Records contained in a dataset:
◇ ◇ ◇ ◇

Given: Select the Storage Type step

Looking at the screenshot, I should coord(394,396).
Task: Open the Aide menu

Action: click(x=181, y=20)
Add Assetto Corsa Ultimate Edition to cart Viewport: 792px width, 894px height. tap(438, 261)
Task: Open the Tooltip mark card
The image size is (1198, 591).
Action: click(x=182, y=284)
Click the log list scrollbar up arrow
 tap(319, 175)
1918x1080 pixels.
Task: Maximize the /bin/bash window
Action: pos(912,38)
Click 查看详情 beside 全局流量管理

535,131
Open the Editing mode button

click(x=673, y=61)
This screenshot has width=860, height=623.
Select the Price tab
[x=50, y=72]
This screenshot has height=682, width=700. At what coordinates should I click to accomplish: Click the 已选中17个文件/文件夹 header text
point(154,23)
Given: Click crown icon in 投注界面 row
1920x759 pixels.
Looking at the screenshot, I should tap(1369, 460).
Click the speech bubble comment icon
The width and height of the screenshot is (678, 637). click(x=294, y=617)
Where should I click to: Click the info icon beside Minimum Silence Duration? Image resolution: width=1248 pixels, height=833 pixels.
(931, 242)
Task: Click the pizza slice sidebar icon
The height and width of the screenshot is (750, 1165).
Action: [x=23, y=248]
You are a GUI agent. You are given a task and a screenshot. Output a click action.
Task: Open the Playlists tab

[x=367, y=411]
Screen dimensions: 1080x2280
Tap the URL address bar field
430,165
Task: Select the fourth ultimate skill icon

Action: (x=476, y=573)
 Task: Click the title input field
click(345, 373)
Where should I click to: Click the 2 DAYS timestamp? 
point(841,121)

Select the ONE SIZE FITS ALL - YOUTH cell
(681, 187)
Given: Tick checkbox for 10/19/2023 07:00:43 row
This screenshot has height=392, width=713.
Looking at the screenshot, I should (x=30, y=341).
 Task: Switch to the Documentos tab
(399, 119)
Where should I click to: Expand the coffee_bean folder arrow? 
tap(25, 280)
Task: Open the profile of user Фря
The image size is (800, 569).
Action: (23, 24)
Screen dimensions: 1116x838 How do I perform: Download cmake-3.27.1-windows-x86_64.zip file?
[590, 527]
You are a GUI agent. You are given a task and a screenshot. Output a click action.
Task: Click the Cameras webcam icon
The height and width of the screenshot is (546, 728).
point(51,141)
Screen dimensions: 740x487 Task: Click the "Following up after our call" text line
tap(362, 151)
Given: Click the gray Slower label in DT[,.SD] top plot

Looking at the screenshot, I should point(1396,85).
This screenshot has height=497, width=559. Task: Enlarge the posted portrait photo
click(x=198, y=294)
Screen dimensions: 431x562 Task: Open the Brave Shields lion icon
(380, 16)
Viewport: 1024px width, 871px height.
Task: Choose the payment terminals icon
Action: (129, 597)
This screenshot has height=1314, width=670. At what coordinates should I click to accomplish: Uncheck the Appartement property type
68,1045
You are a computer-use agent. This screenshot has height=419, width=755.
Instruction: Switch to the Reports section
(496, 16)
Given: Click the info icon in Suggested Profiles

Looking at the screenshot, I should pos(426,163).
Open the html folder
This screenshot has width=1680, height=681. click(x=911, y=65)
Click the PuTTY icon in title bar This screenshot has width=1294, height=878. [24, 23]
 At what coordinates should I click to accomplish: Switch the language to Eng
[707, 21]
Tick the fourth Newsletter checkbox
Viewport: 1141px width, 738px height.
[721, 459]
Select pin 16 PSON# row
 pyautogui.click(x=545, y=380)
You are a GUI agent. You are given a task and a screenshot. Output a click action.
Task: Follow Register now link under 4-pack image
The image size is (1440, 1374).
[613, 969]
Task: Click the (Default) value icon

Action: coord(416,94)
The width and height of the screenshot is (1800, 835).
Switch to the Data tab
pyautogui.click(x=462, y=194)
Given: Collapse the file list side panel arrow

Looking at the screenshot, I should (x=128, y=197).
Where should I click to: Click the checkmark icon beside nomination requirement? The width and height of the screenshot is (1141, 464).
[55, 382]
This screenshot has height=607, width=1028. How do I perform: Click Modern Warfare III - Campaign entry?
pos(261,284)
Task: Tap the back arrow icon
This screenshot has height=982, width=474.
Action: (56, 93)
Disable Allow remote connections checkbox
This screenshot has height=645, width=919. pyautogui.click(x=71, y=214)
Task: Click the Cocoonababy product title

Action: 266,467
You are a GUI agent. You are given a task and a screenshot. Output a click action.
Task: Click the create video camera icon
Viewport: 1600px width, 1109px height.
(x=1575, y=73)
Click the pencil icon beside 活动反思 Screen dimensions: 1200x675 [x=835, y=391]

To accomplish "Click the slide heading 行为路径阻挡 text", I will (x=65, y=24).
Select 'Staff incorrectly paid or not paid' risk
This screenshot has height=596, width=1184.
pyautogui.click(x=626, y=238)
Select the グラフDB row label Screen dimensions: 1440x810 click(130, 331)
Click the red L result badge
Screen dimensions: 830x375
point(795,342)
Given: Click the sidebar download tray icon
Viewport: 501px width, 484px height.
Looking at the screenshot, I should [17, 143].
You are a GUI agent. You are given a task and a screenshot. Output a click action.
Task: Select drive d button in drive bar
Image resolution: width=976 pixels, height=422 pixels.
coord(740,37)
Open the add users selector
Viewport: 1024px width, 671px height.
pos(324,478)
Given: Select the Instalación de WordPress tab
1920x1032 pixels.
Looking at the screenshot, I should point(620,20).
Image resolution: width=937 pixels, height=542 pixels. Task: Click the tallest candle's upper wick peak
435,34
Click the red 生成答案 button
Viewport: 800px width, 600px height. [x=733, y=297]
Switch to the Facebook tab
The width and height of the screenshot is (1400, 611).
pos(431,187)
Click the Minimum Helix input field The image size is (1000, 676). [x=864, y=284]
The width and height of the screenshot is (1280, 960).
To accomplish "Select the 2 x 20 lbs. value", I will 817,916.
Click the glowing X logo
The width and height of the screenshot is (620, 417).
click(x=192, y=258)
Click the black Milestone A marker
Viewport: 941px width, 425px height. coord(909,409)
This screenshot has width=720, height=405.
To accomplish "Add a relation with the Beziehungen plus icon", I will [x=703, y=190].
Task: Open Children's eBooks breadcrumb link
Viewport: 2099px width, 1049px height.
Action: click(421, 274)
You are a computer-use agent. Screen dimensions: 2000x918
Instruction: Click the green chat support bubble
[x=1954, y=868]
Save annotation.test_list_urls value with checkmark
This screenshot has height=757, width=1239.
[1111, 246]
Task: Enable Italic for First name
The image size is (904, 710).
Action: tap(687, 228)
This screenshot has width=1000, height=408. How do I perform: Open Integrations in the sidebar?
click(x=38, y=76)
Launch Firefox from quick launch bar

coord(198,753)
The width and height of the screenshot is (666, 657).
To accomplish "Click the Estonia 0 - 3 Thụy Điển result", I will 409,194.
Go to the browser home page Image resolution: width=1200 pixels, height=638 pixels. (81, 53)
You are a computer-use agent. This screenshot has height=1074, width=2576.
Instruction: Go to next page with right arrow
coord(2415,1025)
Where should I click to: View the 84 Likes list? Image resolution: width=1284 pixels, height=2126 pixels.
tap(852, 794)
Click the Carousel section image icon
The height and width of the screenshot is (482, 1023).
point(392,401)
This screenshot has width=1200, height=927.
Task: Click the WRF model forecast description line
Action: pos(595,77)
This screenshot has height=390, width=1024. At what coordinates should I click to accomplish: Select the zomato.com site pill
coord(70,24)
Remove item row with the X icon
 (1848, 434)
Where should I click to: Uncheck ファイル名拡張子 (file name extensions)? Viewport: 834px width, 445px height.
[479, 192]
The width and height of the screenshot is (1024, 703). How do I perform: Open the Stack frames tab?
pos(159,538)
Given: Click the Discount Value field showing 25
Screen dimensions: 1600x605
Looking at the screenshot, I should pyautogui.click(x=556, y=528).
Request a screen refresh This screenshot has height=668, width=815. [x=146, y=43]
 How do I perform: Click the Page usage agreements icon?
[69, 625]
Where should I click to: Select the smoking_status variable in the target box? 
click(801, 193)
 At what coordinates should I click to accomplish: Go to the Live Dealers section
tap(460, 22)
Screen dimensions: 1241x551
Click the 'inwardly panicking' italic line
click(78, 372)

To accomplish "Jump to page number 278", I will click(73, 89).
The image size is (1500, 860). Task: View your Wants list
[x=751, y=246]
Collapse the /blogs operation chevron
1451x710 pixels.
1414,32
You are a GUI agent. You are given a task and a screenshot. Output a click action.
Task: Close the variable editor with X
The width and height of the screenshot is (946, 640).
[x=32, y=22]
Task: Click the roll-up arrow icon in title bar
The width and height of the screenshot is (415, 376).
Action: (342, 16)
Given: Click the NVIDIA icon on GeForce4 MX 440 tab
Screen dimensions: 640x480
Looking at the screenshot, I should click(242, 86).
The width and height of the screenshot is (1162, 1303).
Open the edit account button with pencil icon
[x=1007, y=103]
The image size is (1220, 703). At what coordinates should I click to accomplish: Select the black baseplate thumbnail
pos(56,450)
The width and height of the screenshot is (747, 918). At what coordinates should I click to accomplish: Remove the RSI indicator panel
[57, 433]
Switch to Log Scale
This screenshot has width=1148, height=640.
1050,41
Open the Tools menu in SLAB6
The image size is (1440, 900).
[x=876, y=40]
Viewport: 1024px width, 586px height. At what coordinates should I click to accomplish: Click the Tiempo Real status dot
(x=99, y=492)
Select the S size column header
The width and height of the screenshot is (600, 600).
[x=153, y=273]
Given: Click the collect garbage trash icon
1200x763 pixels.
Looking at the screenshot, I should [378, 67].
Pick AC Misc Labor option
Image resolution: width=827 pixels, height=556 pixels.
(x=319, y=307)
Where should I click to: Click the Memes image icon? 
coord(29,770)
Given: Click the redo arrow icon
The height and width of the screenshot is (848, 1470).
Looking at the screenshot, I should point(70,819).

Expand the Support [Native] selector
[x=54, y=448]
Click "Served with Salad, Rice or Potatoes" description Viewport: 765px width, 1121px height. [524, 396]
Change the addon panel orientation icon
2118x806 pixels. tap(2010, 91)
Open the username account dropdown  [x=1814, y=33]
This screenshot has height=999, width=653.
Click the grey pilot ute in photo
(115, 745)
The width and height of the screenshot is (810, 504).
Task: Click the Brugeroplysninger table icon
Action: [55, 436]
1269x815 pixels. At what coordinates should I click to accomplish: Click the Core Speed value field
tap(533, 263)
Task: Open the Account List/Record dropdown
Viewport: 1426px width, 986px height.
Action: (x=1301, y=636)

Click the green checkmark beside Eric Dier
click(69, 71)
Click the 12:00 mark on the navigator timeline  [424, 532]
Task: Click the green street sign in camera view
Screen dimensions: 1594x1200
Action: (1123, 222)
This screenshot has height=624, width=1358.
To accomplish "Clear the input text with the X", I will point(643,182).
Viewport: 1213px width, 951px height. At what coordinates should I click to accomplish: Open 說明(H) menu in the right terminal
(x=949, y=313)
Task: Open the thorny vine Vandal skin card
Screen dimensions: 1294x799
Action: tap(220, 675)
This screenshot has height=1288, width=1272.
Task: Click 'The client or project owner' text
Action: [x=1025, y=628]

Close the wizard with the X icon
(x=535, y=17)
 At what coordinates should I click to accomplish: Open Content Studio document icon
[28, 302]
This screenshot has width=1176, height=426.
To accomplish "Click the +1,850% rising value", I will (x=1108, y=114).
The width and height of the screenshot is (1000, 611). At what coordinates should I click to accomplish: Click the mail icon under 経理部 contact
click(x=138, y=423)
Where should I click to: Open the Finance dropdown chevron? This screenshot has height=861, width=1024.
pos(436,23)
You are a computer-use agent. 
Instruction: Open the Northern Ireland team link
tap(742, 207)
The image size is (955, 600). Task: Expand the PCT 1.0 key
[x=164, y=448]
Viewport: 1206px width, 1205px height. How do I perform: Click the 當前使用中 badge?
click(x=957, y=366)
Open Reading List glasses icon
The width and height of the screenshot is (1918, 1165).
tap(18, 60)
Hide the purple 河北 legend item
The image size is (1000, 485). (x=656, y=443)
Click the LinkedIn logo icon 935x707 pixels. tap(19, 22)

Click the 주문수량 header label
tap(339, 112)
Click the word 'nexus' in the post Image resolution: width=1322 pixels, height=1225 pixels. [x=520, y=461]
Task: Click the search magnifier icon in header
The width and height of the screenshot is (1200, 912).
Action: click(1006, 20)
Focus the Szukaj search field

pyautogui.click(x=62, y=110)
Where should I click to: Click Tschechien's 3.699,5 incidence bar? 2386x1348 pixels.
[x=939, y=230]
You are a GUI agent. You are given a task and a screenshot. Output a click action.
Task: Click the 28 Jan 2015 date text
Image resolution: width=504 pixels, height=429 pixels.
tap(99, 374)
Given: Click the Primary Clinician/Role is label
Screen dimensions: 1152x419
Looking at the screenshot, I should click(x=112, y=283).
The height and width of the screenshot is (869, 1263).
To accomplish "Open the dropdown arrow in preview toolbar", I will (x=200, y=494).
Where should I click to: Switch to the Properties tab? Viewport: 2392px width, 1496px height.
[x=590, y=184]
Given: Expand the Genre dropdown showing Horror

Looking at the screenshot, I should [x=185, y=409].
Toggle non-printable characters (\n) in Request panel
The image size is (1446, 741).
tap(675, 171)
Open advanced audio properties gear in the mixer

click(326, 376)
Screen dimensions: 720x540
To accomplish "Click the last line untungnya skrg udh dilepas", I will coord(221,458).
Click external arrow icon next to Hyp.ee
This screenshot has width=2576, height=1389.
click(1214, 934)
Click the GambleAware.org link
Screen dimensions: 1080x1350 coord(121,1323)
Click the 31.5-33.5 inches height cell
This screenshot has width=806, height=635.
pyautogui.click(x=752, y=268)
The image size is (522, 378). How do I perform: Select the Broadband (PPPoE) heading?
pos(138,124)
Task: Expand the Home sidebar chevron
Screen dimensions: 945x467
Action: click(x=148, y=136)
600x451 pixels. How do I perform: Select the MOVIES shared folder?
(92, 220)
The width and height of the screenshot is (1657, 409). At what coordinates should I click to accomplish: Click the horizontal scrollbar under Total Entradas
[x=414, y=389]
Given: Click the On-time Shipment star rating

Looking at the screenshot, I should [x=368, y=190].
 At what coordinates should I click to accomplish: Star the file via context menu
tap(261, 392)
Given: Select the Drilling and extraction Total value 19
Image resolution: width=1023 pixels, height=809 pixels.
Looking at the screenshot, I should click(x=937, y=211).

◇ ◇ ◇ ◇

* YOUR OBJECTIVE
Where a line in the records above holds the string "computer", it counts toward the total; give that total alone.

* RESPONSE AREA
4